Tapi banyak dari kaum muslimin di negeri ini yang dengan sengaja meninggalkan shaum tanpa udzur syar’i. Mereka meninggalkan puasa ramadhan dengan alasan yang sangat sepele, seperti lupa tidak sahur dan alasan kerja keras.

Syaikh Abdul Aziz ar-Rajihi hafizhahullah menjelaskan Orang yang mengingkari kewajiban puasa Ramadhan, maka dia kafir, keluar dari agama Islam. Karena dia telah mengingkari satu kewajiban besar dan satu rukun dari rukun-rukun Islam, serta satu perkara yang diketahui dengan pasti sebagai ajaran Islam.
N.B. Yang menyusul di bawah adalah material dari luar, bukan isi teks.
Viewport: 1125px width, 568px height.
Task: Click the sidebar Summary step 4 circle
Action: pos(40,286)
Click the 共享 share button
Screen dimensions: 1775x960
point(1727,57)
Barangsiapa mengakui kewajiban puasa Ramadhan namun dia berbuka dengan sengaja tanpa udzur, berarti dia telah melakukan dosa besar, dia dihukumi fasik dengan sebab itu, namun tidak dikafirkan menurut pendapat yang paling kuat dari pendapat Ulama.  Dia wajib berpuasa dan penguasa muslim harus menghukumnya dengan penjara atau dera atau kedua-duanya.

Sebagian Ulama berkata, “Jika seseorang berbuka puasa Ramadhan dengan sengaja tanpa udzur, dia menjadi kafir”. (Ilmâm bi Syai-in min Ahkamis Shiyam, hal.)
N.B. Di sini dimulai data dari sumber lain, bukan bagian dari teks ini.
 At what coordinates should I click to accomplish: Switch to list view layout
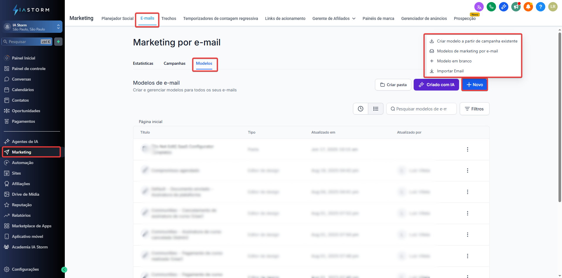376,109
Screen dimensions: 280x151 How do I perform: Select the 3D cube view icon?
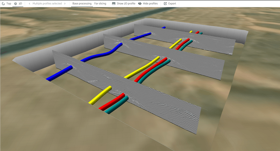[16, 3]
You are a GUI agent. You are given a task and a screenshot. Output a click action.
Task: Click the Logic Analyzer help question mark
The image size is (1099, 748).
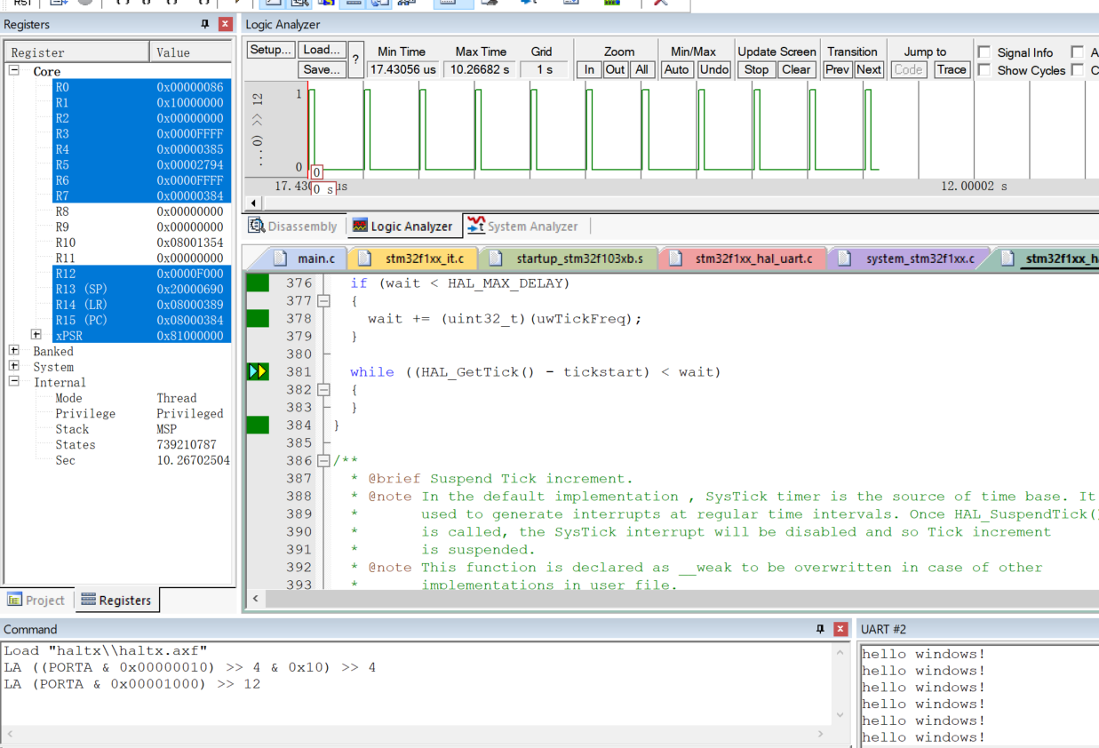pyautogui.click(x=355, y=60)
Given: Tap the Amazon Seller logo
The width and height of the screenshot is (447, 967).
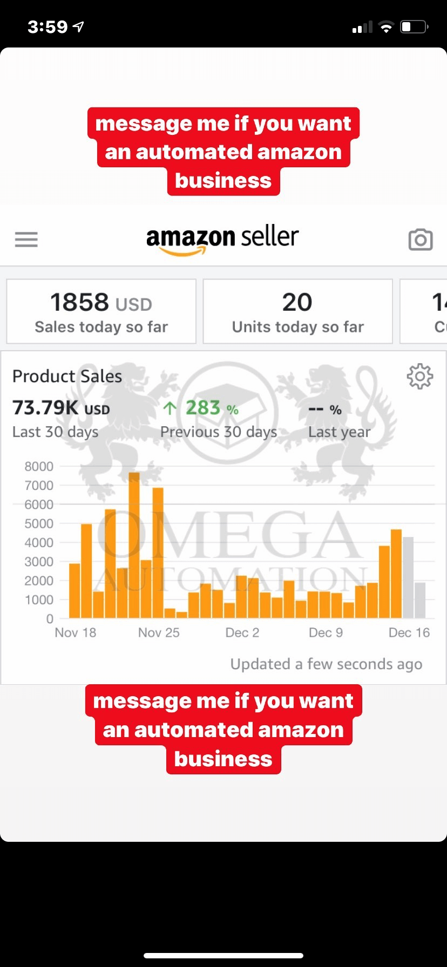Looking at the screenshot, I should [222, 239].
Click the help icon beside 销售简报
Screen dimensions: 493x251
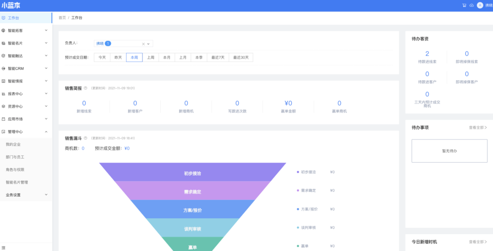pyautogui.click(x=85, y=88)
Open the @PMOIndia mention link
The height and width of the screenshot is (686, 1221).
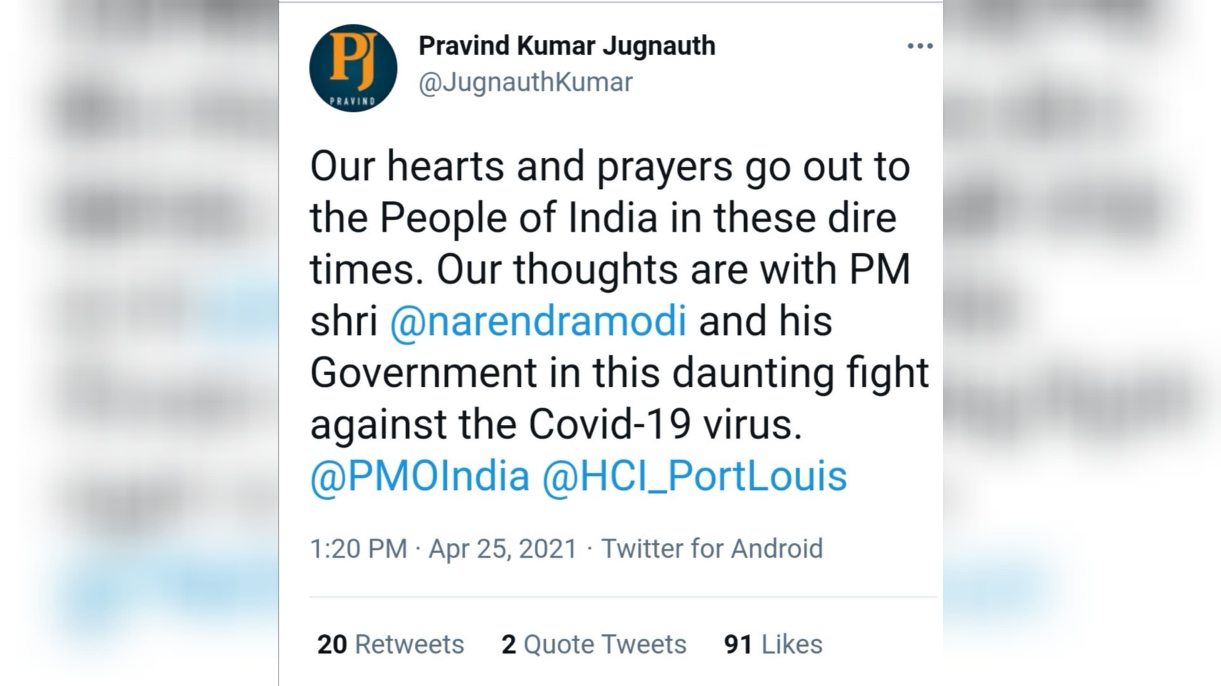(x=419, y=476)

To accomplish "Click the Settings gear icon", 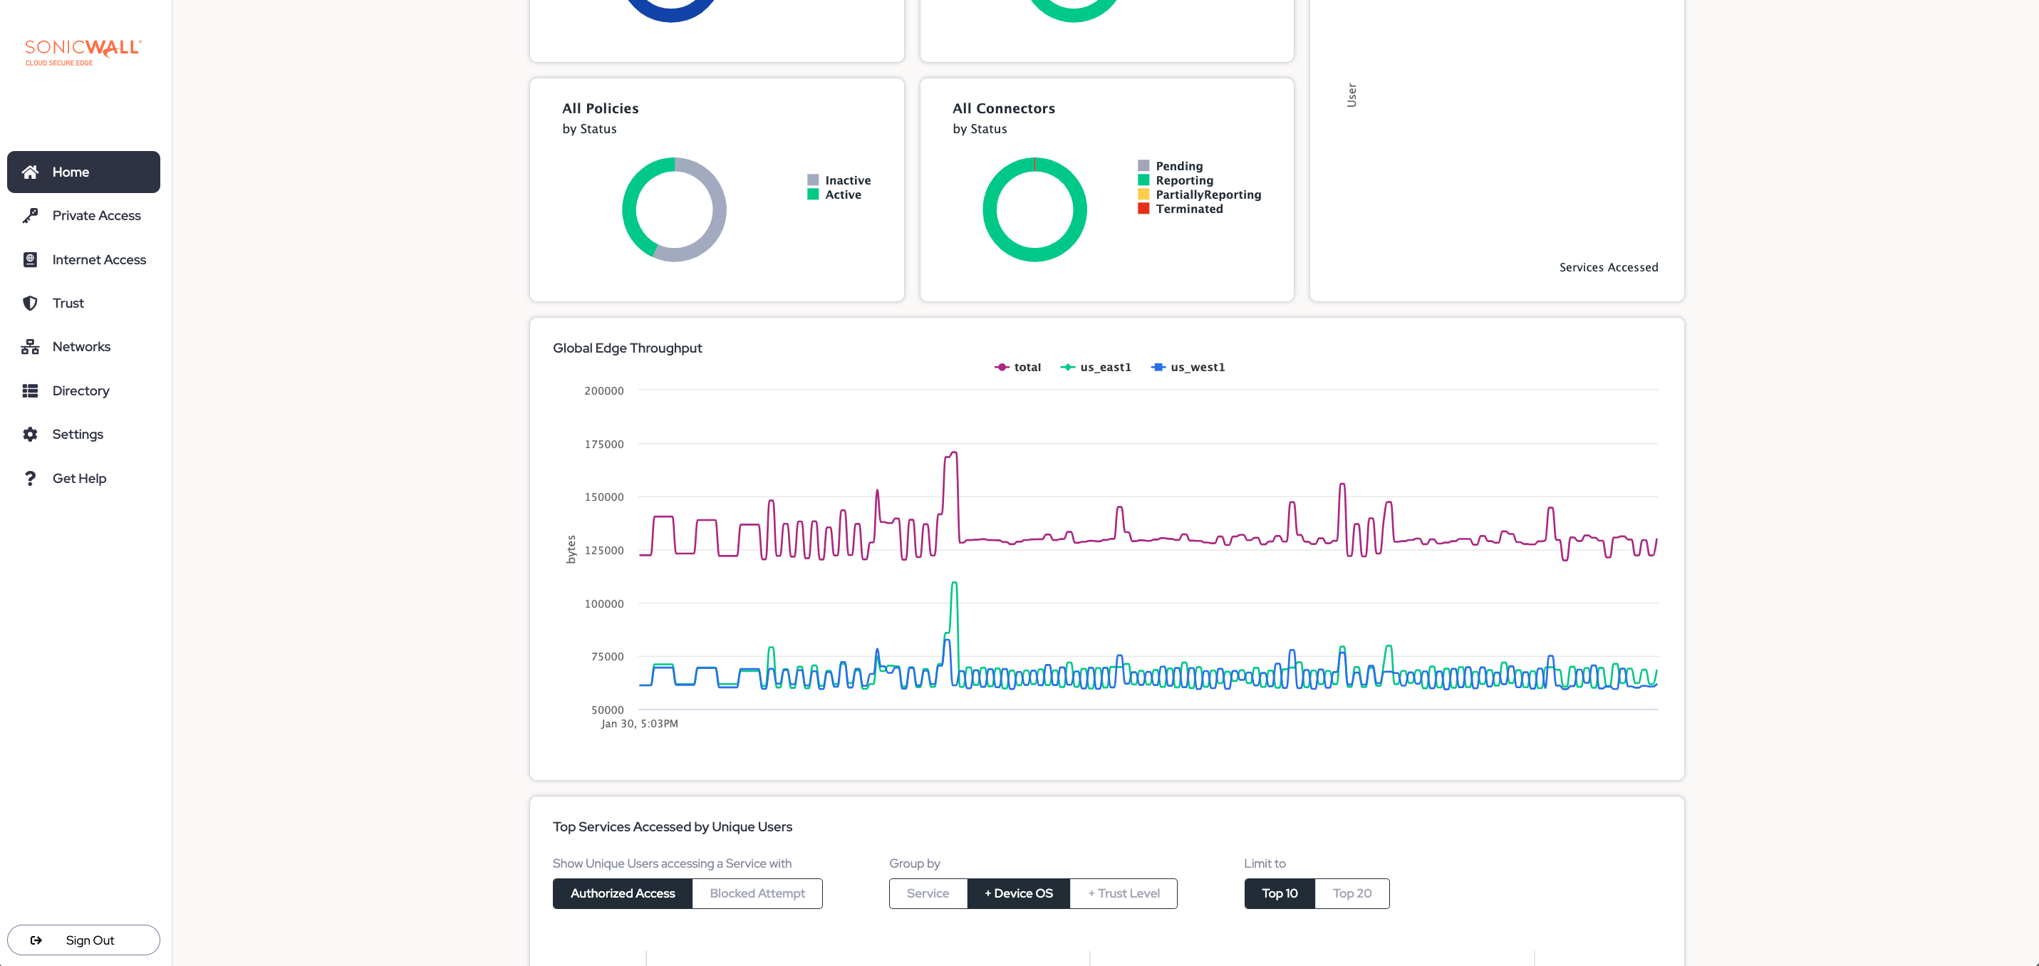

Dari Abu Umamah al-Bahili, dia berkata, aku mendengar Rasulullah Shallallahu ‘alaihi wa sallam bersabda: “Ketika aku sedang tidur, tiba-tiba ada dua laki-laki yang mendatangiku. Keduanya memegangi kedua lenganku, kemudian membawaku ke sebuah gunung terjal. Keduanya berkata kepadaku, “Naiklah!” Aku menjawab, “Aku tidak mampu.” Keduanya berkata, “Kami akan memudahkannya untukmu”. Maka aku naik. Ketika aku berada di tengah gunung itu, tiba-tiba aku mendengar suara-suara yang keras, maka aku bertanya, “Suara apa itu?” Mereka menjawab, “Itu teriakan penduduk neraka”. Kemudian aku dibawa, tiba-tiba aku melihat sekelompok orang tergantung (terbalik) dengan urat-urat kaki mereka (di sebelah atas), ujung-ujung mulut mereka sobek mengalirkan darah. Aku bertanya, “Mereka itu siapa?” Mereka menjawab, “Mereka adalah orang-orang yang berbuka puasa sebelum waktunya”. (HR. Nasa’i dalam as-Sunan al-Kubra, no. 3273; Dishahihkan oleh al-Hakim, adz-Dzahabi, al-Haitsami).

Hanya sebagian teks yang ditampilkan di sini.